Los hinchas japoneses no necesitaron una ley ni una multa para limpiar el estadio. Necesitaron una cultura que desde la infancia les enseñó que el espacio compartido es sagrado. Eso se aprende. Se construye. Y se puede cambiar. Los valores culturales no son destino —son decisiones acumuladas generación tras generación. Para el cristiano latinoamericano (y en especial el peruano), el llamado es claro: ser los primeros en llegar puntual, los últimos en dejar basura, los más diligentes en el trabajo colaborativo. No por imposición externa —sino porque seguir a Cristo en comunidad significa exactamente eso: amar al prójimo también en los gestos pequeños que nadie aplaude y que todos necesitan.

Preguntas frecuentes (FAQ)

¿Qué son los valores culturales y cómo se forman?

Son las convicciones profundas que una sociedad transmite a sus miembros desde la infancia y que determinan cómo se relacionan con el trabajo, el tiempo, la autoridad y el espacio compartido. Según Rapaille (2006), se forman mediante «impronta cultural» —experiencias tempranas cargadas de emoción que graban un código de conducta colectivo difícil de modificar pero no imposible de transformar.

¿Qué valores culturales japoneses pueden aprenderse en América Latina?

El omoiyari —consideración activa hacia los demás que se manifiesta en cuidar el espacio compartido sin que nadie lo exija—; el kaizen —mejora continua e incremental como hábito colectivo—; y la puntualidad como forma de respeto al tiempo del otro. Ninguno es genético: todos son construcciones culturales que se aprenden y se enseñan.

¿Puede cambiar la cultura de un país o de una comunidad?

Sí, aunque lentamente. Rapaille documentó que los cambios culturales profundos requieren al menos dos generaciones de práctica sostenida. Comienzan en la familia y la escuela —donde se instalan los códigos culturales— y se consolidan cuando las instituciones refuerzan los nuevos valores con consecuencias reales y ejemplos visibles de liderazgo coherente.

¿Qué dice la fe cristiana sobre el cuidado del bien común y el espacio compartido?

El mandato del amor al prójimo (Mateo 22:39) incluye el respeto por los bienes y espacios que todos comparten.

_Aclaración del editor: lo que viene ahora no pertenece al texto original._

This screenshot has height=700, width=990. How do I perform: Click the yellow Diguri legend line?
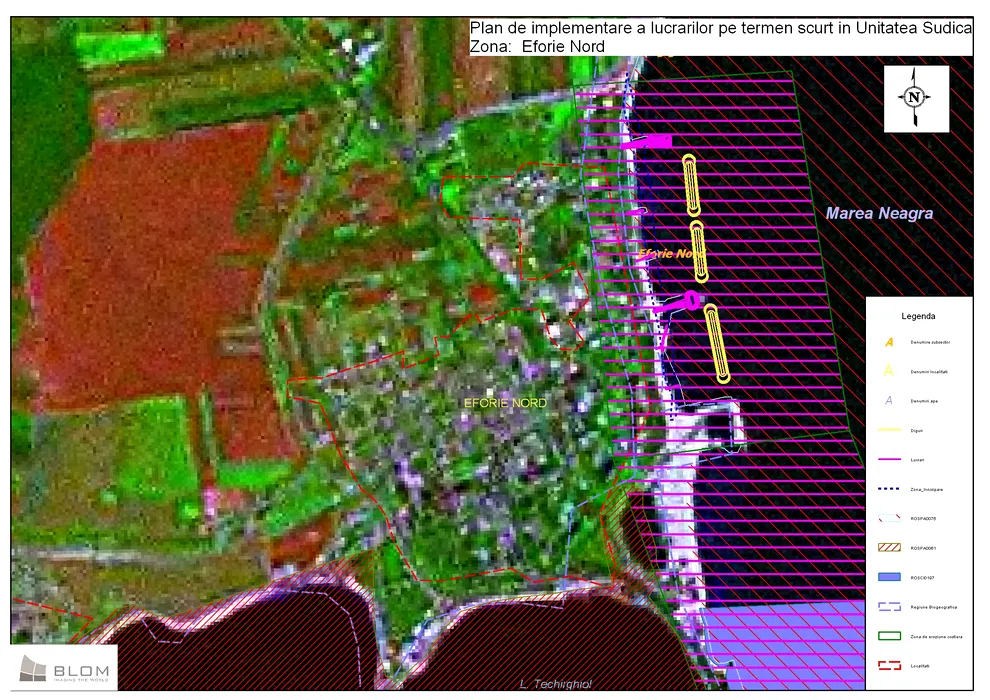tap(889, 430)
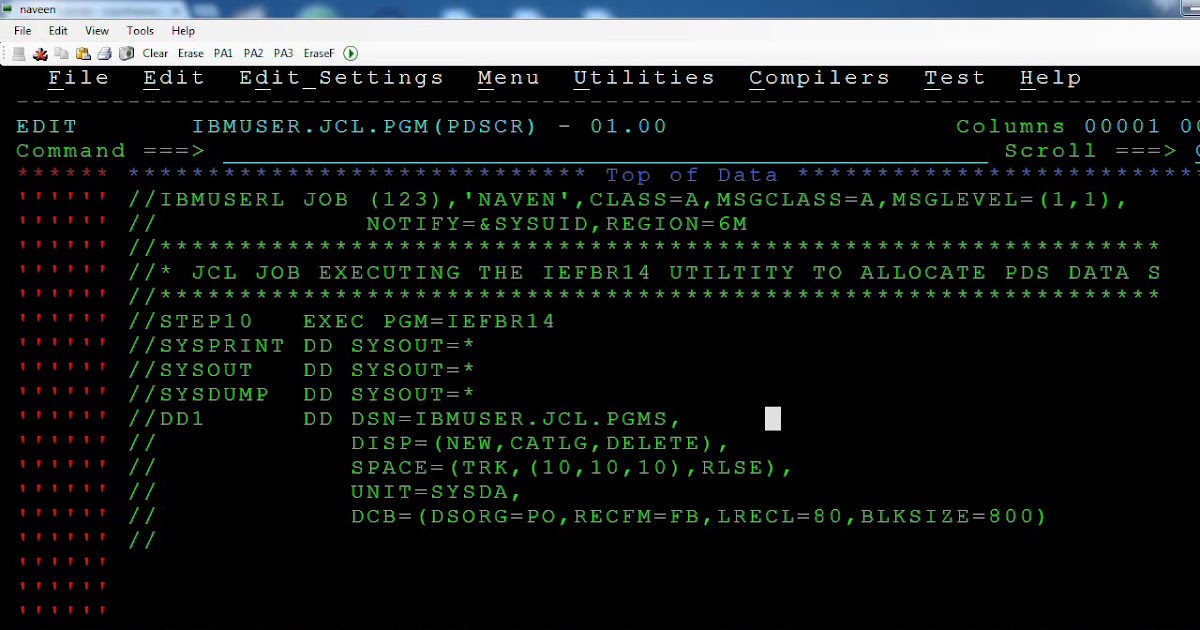The width and height of the screenshot is (1200, 630).
Task: Click the Print screen icon
Action: tap(104, 53)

El concepto bíblico de shalom —paz comunitaria plena— exige orden, justicia y colaboración estructural. Wolterstorff (1983) argumenta que el cristiano está llamado a ser agente activo del florecimiento comunitario, no solo de su salvación personal.

Bibliografía

  • Hofstede, G., Hofstede, G. J., & Minkov, M. (2010). Cultures and organizations: Software of the mind (3rd ed.). McGraw-Hill.
  • Portocarrero, G. (2007). Racismo y mestizaje y otros ensayos. Fondo Editorial del Congreso del Perú.
  • Rapaille, C. (2006). El código cultural. Norma. [Publicado originalmente como The Culture Code, Crown Business]
  • Triandis, H. C. (1995). Individualism and collectivism. Westview Press.
  • Wolterstorff, N. (1983). Until justice and peace embrace. Eerdmans Publishing.